How to Give Amiodarone Drip
For life-threatening ventricular arrhythmias (VF or hemodynamically unstable VT), administer IV amiodarone as a 150 mg bolus over 10 minutes, followed by 1 mg/min for 6 hours, then 0.5 mg/min maintenance, with continuous ECG and blood pressure monitoring throughout. 1, 2
Standard Dosing Protocol
The FDA-approved regimen delivers approximately 1000 mg over the first 24 hours in three stages 1:
- Rapid loading: 150 mg in 100 mL D5W infused over 10 minutes 3, 1
- Early maintenance: 1 mg/min for 6 hours (360 mg) 3, 1
- Late maintenance: 0.5 mg/min thereafter (540 mg over remaining 18 hours) 3, 1
For breakthrough episodes of VF or hemodynamically unstable VT during maintenance infusion, repeat the 150 mg bolus over 10 minutes 1.
Critical Administration Requirements
Vascular Access and Equipment
- Use central venous access whenever possible, as peripheral vein phlebitis occurs frequently with concentrations >2 mg/mL 2, 4
- Administer through a volumetric infusion pump with an in-line filter 4
- Never infuse faster than the recommended rate, as hypotension is rate-dependent rather than dose-dependent 4
Mandatory Monitoring
Continuous monitoring is non-negotiable 2, 4:
- ECG monitoring for heart rate, AV conduction abnormalities, PR interval, QRS duration, and QT prolongation 2
- Continuous arterial blood pressure monitoring throughout loading and maintenance phases 4
- If heart rate decreases by 10 beats per minute, reduce the infusion rate immediately 2
Absolute Contraindications
Do not administer amiodarone if 1:
- Second- or third-degree AV block without a functioning pacemaker 1, 2
- Marked sinus bradycardia without pacemaker support 1, 4
- Cardiogenic shock 1
- Known hypersensitivity to amiodarone or iodine 1
Relative Contraindications Requiring Extreme Caution
Amiodarone should be used with extreme caution (or avoided unless immediately life-threatening with no alternatives) in 3, 2:
- Heart rate <60 bpm 3
- Systolic blood pressure <100 mm Hg 3, 4
- Moderate or severe left ventricular failure 3, 4
Managing Common Adverse Effects
Hypotension (occurs in 16% of patients)
At the first sign of hypotension 4, 5:
- Stop the infusion or immediately reduce the infusion rate 4
- Administer fluid bolus if hypotension persists 4
- Consider vasopressor drugs, positive inotropic agents, or volume expansion as needed 1
- Review and adjust concomitant medications that lower blood pressure (beta-blockers, calcium channel blockers, digoxin) 4
Patients with severe left ventricular dysfunction are at highest risk for significant hypotension during loading 6.
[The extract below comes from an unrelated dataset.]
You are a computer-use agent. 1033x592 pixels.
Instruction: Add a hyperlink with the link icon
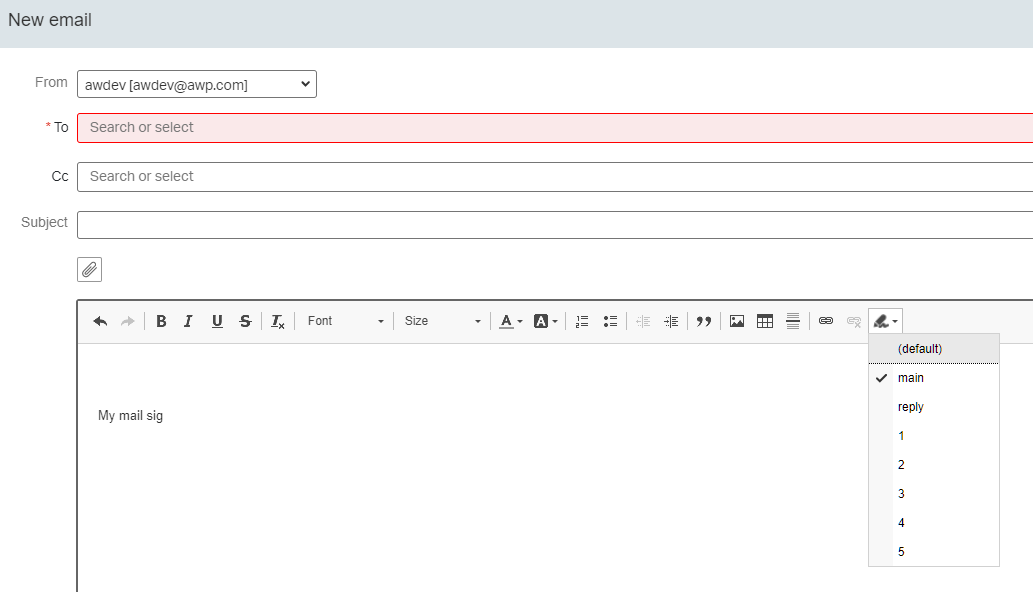(826, 321)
Bradycardia (occurs in 4.9% of patients)
- Reduce the infusion rate or discontinue immediately 1
- Monitor for progression to second- or third-degree heart block, which requires discontinuation without pacemaker support 2
- Bradycardia risk is present regardless of dose administered 2
Critical Drug Interactions to Address Before Starting
Digoxin
Reduce digoxin dose by 50% when starting amiodarone, as digoxin levels predictably double 2, 4
Warfarin
Reduce warfarin dose by one-third to one-half and monitor INR at least weekly for the first 6 weeks, as interaction effects don't peak until 7 weeks 2
Concomitant Rate-Control Agents
Beta-blockers, calcium channel blockers, or digoxin create additive effects and significantly increase bradycardia risk 2. Consider dose reduction or temporary discontinuation before amiodarone loading.
Important Clinical Caveats
- Grapefruit juice is absolutely prohibited during amiodarone therapy, as it inhibits CYP3A metabolism and increases plasma levels 2, 4
- Amiodarone is a substrate for CYP3A and CYP2C8, and inhibits p-glycoprotein and CYP1A2, CYP2C9, CYP2D6, and CYP3A, creating numerous drug interactions 1
- The drug has an extremely long half-life (average 58 days, range 15-100 days), resulting in significant overlap between IV and oral dosing 2
- Women are at higher risk for amiodarone-associated bradycardia requiring permanent pacemaker implantation 2
When to Consider Alternatives
For atrial fibrillation rate control, beta-blockers or nondihydropyridine calcium channel blockers are first-line agents (Class I recommendation), with amiodarone reserved for refractory cases when conventional measures fail 2. These alternatives have more predictable pharmacokinetics and lower toxicity profiles 2.
For hemodynamically unstable patients with ventricular arrhythmias, electrical cardioversion should be considered rather than pharmacologic therapy 2.